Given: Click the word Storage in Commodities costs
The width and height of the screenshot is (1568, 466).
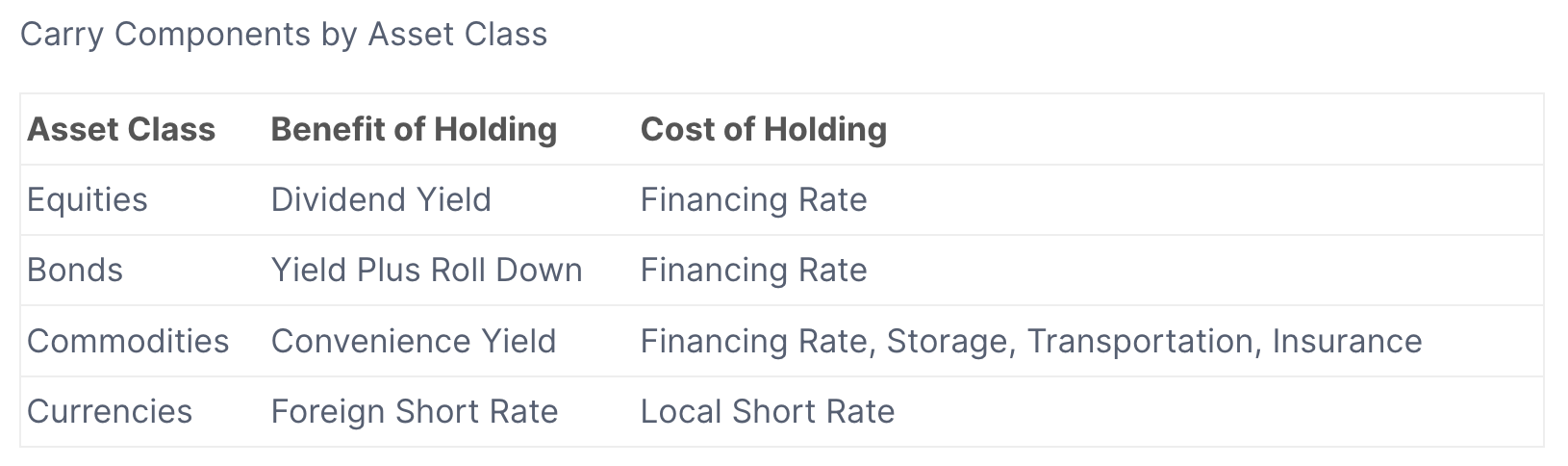Looking at the screenshot, I should (948, 342).
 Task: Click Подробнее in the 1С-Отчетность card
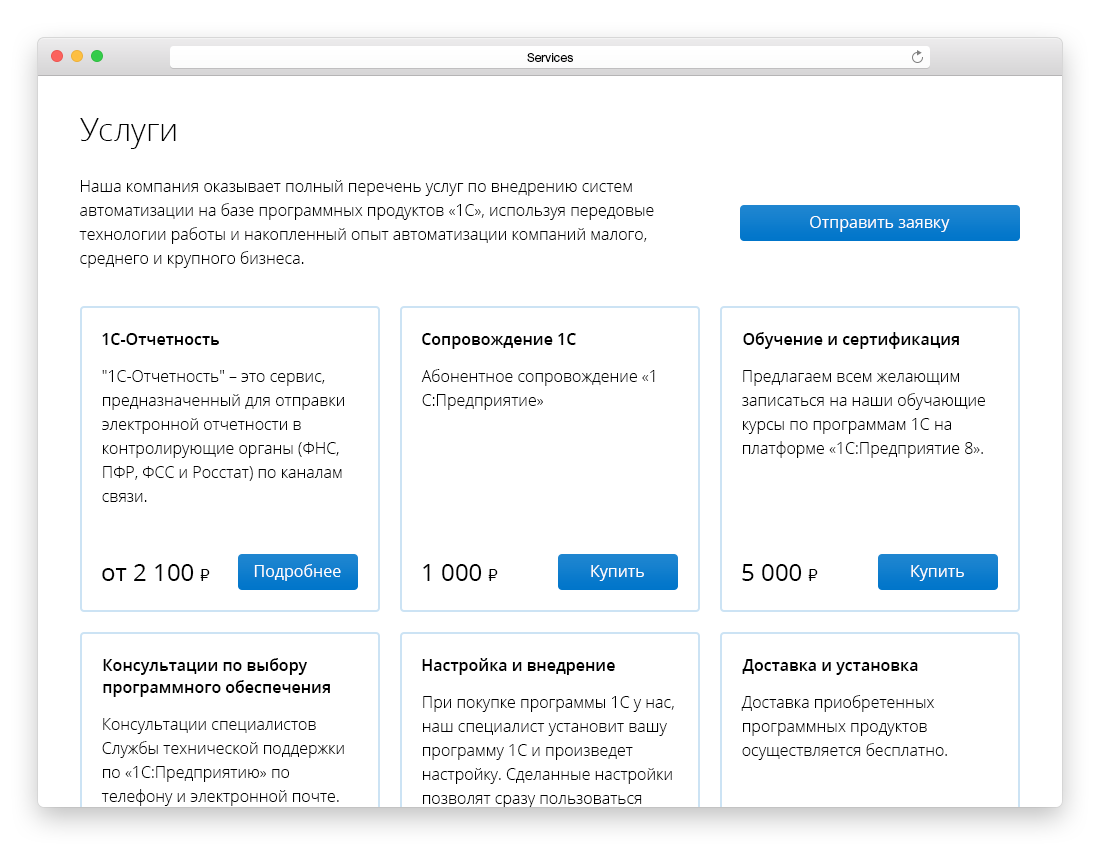click(297, 572)
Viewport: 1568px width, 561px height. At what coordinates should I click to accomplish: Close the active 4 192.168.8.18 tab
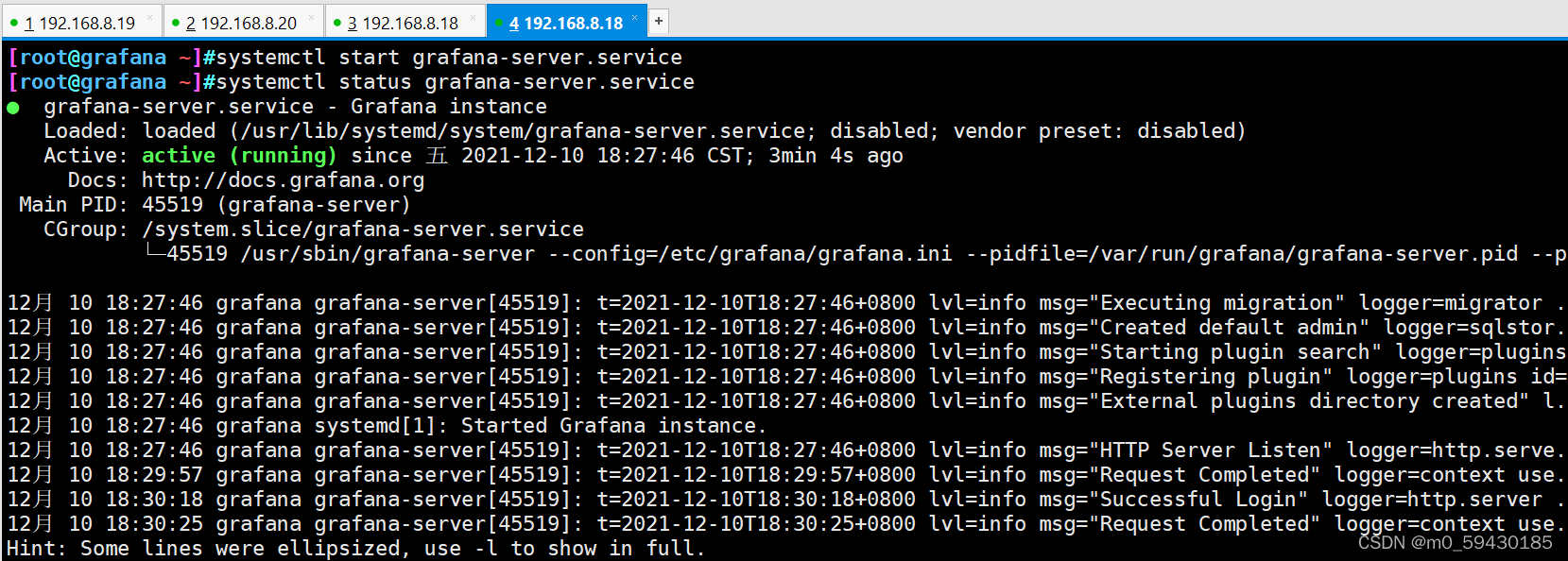point(634,18)
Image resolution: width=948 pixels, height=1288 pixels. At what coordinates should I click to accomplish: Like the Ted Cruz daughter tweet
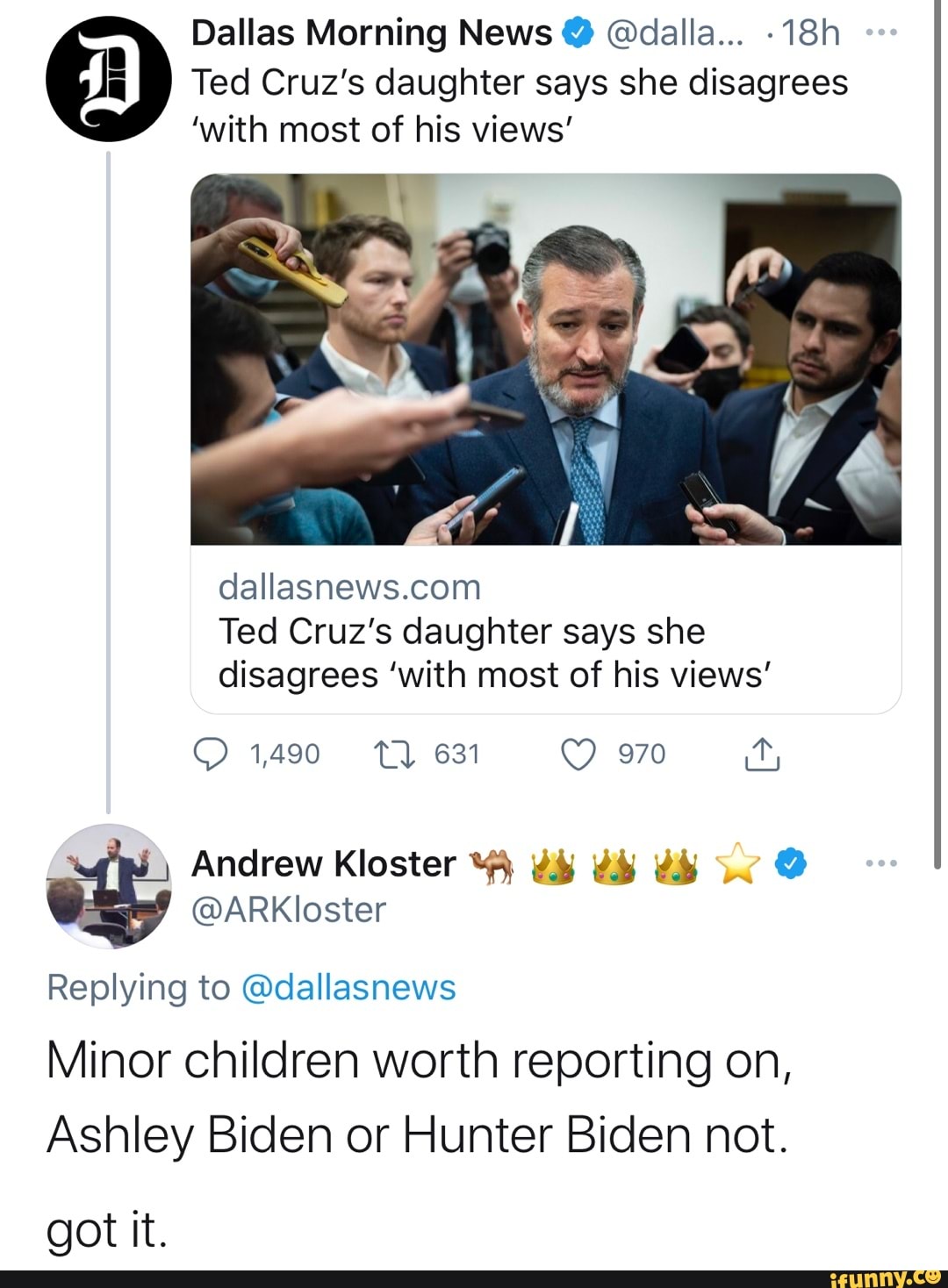[x=578, y=755]
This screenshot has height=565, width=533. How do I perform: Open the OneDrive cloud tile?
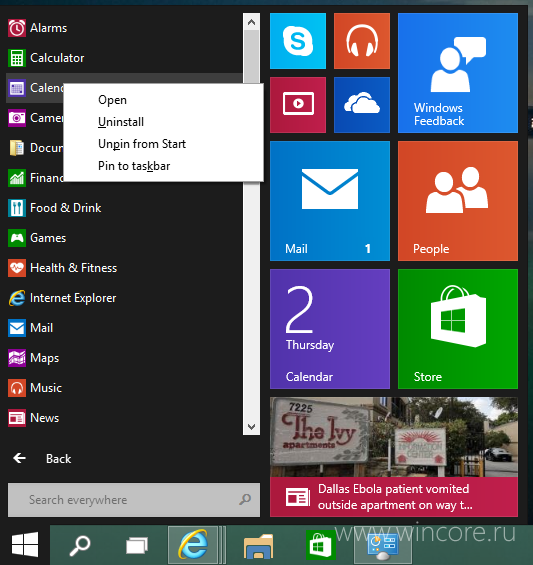362,105
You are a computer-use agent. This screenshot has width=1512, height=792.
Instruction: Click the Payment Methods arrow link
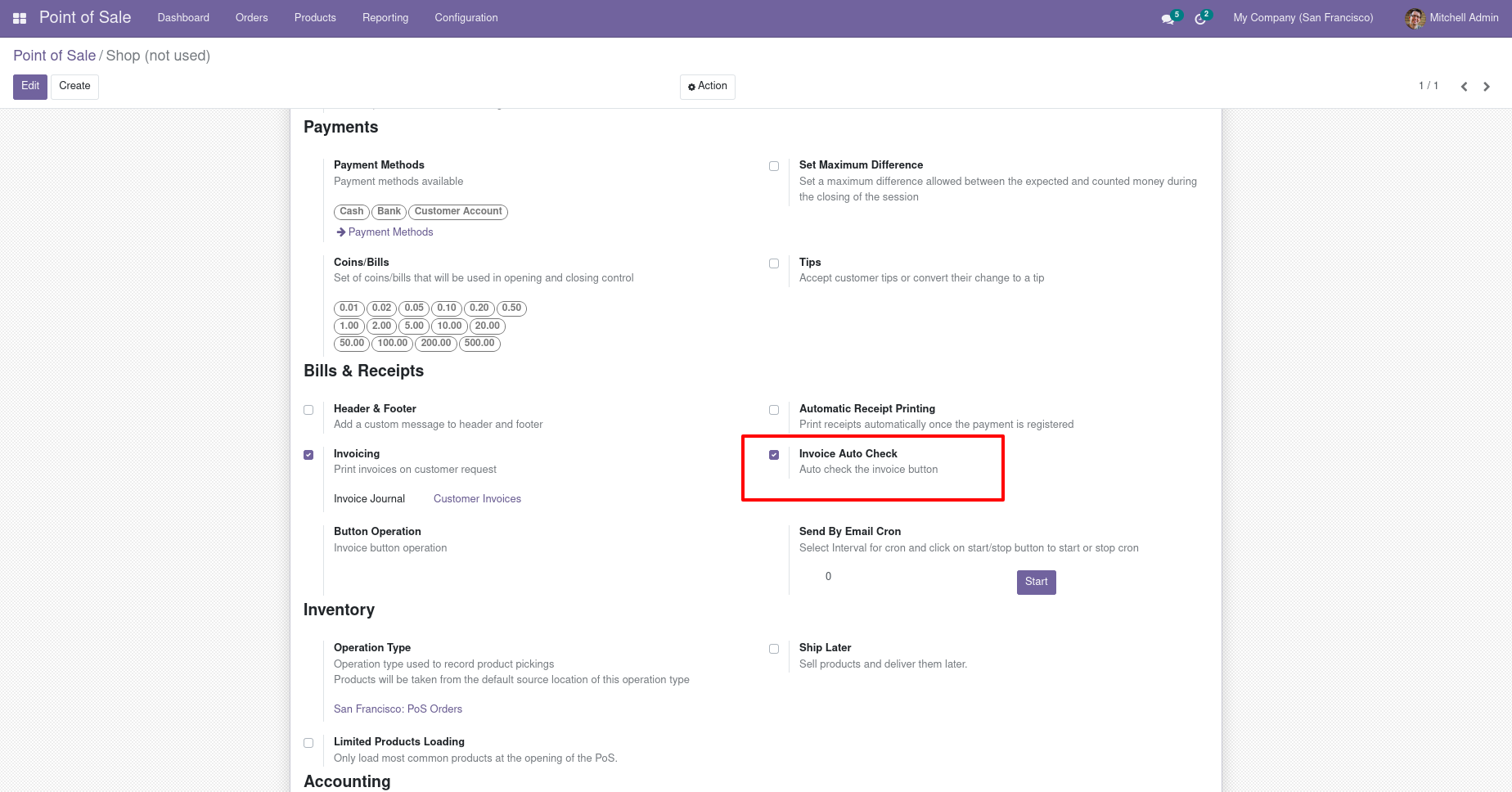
##############################
The problem:
All lines from the one holding "Image resolution: width=948" through the last line of the material above should be set down exactly, and the pictures should be left out.

Task result:
Image resolution: width=948 pixels, height=1288 pixels. At what coordinates should I click to accomplish: Like the Ted Cruz daughter tweet
[x=578, y=755]
This screenshot has height=565, width=533. How do I perform: Open the OneDrive cloud tile?
362,105
You are a computer-use agent. This screenshot has width=1512, height=792.
Instruction: Click the Payment Methods arrow link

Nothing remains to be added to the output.